Today's Wall Street Journal includes an article describing the increasing emphasis on leadership and interpersonal skills in career management programs. Is this trend consistent with the development requests made by the executives in your company?
November 18, 2005Careers-->
Careers
Firms look to manage talent
As job market improves, companies step upefforts in leadership development
By ANDREA CHIPMAN DOW JONES NEWSWIRES
Corporate hiring is rebounding once again, and with it a new focus on "talent management," as many companies world-wide form partnerships with top business schools to attract and retain skilled managers.
Leadership-development programs have been growing in popularity for years. But companies are increasingly looking at a more intensive and comprehensive approach to career development -- and starting the process earlier. The programs are emphasizing more generally applicable leadership and interpersonal skills and, in some cases, targeting employees at the beginning of their careers.
And as globalization strengthens the rivalry between companies to attract and retain talented managers, people aspiring to senior management positions find they need to broaden their skills and outlooks.
"The issue around globalization is that things become that much more complex, so you need to develop your people that much more," says Guy Saunders, director of open-enrollment programs at London Business School.
These factors are boosting enrollment in both open programs, which serve the broader needs of executives, and customized executive-education courses, which are tailored to the needs of specific companies.
At the International Institute for Management Development in Lausanne, Switzerland, the Program for Executive Development, designed for executives who can't take time out for an executive master's degree in business administration, now runs four times a year and is fully subscribed, says IMD President and Chief Executive Peter Lorange. The school also recently introduced two one-week courses in leadership.

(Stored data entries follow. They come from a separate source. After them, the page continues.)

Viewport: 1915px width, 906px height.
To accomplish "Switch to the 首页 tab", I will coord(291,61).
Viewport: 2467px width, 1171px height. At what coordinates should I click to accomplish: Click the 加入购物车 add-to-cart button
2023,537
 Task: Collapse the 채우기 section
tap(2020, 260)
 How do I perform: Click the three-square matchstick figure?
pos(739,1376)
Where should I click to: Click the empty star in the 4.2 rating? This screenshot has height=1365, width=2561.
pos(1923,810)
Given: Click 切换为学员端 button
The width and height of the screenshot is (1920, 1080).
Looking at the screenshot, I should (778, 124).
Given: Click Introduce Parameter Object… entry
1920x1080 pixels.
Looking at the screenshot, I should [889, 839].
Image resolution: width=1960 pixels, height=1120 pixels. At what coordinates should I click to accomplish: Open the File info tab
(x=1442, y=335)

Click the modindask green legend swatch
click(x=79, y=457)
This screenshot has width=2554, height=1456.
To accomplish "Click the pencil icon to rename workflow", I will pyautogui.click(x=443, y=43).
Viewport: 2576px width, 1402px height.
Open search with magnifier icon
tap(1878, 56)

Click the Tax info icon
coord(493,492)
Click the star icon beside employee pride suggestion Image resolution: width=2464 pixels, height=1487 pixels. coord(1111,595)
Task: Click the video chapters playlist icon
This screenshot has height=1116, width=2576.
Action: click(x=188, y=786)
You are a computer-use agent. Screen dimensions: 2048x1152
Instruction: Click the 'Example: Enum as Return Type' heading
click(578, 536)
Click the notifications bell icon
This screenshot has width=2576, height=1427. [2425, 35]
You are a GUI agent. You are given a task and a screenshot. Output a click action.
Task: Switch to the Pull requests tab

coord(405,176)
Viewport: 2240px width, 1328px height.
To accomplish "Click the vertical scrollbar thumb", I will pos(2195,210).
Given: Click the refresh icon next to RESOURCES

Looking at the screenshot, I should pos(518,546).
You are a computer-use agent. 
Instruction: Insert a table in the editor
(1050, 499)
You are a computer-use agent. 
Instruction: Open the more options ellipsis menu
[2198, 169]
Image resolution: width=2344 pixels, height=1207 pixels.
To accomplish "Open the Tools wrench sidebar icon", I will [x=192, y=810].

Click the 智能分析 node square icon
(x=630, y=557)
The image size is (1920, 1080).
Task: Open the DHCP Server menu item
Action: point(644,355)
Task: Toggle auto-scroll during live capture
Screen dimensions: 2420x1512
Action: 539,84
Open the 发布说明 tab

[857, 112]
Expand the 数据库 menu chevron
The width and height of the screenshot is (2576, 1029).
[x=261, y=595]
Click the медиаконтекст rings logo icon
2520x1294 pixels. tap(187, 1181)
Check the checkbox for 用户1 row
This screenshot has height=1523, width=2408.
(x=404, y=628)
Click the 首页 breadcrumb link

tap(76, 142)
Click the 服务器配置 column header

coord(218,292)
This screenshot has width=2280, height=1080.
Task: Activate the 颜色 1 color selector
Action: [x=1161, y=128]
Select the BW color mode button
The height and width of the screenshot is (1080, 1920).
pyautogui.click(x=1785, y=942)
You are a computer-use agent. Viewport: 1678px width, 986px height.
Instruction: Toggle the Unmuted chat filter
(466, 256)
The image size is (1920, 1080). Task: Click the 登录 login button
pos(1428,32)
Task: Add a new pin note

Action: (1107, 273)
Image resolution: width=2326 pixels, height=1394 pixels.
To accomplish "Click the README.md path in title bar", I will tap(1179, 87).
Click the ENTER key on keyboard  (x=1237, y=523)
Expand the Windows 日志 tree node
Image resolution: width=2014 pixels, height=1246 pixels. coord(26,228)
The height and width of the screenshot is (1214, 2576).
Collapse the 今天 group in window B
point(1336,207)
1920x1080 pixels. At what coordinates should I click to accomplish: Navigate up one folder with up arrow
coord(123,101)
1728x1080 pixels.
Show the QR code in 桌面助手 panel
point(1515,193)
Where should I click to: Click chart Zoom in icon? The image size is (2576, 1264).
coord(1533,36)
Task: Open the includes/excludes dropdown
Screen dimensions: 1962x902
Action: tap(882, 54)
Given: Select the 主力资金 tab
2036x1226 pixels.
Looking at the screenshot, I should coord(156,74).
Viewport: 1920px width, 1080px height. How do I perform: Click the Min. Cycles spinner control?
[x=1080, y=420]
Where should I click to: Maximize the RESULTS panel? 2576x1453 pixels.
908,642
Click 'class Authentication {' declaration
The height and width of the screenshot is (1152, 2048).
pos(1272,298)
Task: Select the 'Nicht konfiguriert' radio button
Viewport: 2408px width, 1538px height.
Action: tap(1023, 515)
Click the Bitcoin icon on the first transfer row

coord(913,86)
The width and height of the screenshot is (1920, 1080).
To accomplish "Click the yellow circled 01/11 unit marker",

INSEAD in France has introduced programs for women leaders and coaching for leadership in the last 15 months, says Soumitra Dutta, dean of executive education. London Business School this year is introducing a program dedicated to helping executives develop successful business strategies.
Several schools are also forming or strengthening partnerships with corporate clients to provide specially designed training. For example, IMD works with food and beverage company Nestlé SA to design programs for the Swiss company's training center.
About 1,500 to 1,600 managers annually take courses at Nestlé's residential training center. Nestlé also sends 80 to 90 managers a year to open-enrollment programs at IMD and other schools, with the most popular being IMD's program for executive development, says Francisco Castañer, executive vice president for human resources at Nestlé.
"We've trained them in the Nestlé way of doing things and we think that exposing them to other countries and other ways of doing things is worthwhile," he says.
Warwick Business School in Warwick, England, is working with the British arm of German utility giant E.ON AG to train a new generation of managers. "This program is about creating a different kind of culture, and getting together with managers to create a common idea of what leadership is all about," says Jarri Sandstrom, human-resources director for E.ON U.K.
With many managers already holding M.B.A. degrees and most familiar with basic business concepts, courses are increasingly emphasizing topics such as group dynamics that the companies say are crucial to the development of corporate leaders.
"Leadership education is looking at the softer side of management and self-evaluation," says INSEAD's Mr. Dutta. "Who you are affects how you manage other people."